PREREQUISITES: This class is restricted to Engineering freshman.


This course introduces students to environmental, biomedical and computer engineering-based sensors and signal analysis techniques.  Major topics in this course include an introduction to common biomedical sensors, electronics, signals, sampling, analog-to-digital conversion, c programming, microcontroller system architectures, and microcontroller programming.

PREREQUISITES: ENGR 101, COMP 170, PHYS 112K, concurrent enrollment in CHEM 171.

ENGR 311 covers the fundamentals of signal and system analysis, focusing on representations of discrete-time and continuous-time signals and representations of linear, time-invariant systems.  Major topics in this course include convolution, Fourier series, Fourier Transform, and unit impulse and unit step functions. Applications are drawn broadly from engineering and physics.

PREREQUISITES: ENGR 201, concurrent enrollment in MATH 266.

ENGR 312 introduces numerical methods and control systems theory. Students are exposed to root finding, numerical integration and differentiation, numerical solutions to ODEs, curve fitting and regression techniques, classical control system theory methods (Laplace transforms and transfer functions, root locus design, Routh-Hurwitz stability analysis, Bode and Nyquist plots) and the state variable method (controllability and observability).
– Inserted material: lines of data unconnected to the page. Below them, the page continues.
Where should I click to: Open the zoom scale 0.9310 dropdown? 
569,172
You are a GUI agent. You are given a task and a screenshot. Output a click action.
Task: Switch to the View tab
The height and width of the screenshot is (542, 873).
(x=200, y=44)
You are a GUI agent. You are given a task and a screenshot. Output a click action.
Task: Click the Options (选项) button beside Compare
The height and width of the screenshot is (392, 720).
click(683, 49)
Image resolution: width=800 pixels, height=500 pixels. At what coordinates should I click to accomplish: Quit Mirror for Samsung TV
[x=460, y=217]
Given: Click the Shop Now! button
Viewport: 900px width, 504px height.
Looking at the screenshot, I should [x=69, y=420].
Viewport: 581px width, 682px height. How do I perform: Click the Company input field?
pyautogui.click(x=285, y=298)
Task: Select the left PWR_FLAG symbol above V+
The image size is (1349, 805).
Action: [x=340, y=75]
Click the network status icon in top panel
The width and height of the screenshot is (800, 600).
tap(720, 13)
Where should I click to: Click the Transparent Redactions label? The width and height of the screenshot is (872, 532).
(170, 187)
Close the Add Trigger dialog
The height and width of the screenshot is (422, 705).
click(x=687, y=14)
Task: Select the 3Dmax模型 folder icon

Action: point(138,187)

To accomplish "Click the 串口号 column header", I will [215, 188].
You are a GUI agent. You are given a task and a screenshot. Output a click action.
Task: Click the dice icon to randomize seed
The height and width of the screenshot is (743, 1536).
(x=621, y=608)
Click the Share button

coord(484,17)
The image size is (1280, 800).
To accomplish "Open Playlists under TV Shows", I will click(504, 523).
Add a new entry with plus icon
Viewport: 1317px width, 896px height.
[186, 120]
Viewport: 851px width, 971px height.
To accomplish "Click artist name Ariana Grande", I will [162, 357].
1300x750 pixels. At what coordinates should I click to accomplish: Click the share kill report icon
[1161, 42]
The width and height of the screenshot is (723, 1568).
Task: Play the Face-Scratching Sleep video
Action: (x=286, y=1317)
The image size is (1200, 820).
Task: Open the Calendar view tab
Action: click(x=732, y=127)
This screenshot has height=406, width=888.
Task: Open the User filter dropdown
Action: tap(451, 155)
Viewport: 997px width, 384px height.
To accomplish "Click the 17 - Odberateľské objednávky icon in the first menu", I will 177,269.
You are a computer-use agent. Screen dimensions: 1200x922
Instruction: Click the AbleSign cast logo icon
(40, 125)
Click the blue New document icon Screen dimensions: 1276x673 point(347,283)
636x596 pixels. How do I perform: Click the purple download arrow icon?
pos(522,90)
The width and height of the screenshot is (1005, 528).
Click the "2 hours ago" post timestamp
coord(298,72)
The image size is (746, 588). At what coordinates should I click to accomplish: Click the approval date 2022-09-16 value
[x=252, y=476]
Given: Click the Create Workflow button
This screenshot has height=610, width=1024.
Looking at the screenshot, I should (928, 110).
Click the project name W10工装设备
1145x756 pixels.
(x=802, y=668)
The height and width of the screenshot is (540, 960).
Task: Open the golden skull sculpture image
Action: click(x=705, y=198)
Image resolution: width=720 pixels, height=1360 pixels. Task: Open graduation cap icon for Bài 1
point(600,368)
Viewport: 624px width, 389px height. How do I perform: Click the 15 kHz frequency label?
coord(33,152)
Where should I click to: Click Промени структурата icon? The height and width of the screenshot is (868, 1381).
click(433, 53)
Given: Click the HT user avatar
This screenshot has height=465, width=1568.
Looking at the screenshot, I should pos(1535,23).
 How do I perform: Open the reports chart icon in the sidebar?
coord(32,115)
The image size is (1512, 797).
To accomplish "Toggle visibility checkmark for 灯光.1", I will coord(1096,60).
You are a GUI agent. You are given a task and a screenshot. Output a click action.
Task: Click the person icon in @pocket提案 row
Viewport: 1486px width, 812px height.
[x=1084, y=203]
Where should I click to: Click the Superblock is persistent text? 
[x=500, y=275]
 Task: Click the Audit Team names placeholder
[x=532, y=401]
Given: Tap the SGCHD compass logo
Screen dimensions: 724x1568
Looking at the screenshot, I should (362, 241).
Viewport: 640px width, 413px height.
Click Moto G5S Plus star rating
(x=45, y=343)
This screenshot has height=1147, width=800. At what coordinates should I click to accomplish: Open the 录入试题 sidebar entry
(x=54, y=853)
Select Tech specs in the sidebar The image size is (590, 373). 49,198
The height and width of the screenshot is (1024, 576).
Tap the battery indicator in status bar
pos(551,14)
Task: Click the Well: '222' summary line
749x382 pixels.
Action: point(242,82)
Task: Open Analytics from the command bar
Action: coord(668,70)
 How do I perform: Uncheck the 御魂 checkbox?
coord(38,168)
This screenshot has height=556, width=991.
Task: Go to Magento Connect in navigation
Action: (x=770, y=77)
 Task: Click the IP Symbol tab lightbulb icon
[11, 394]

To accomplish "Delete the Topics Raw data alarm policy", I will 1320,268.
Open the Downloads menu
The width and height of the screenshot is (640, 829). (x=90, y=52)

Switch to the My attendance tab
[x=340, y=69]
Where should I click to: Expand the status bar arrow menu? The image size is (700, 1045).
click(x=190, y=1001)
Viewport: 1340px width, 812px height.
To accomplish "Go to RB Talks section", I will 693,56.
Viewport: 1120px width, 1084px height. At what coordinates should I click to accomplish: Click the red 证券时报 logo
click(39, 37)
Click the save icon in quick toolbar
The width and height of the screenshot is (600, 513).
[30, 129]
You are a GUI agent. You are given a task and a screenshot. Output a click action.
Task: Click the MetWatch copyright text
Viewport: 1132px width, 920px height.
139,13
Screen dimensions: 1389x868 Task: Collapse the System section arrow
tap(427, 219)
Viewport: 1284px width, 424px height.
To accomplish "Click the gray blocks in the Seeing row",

This course is an introduction to discrete-time signal processing and system identification. Major topics include the z-transform, infinite/finite impulse response filters, discrete/fast Fourier transform, models of linear time-invariant systems, and parameter estimation methods.


This course is an introduction to electronic circuits and devices. Major topics in this course include an introduction to Ohm's Law, Kirchhoff's Current Law, Kirchhoff's Voltage Law, Nodal and Loop analysis, Thevenin's and Norton's Theorems, and alternating current steady-state analysis.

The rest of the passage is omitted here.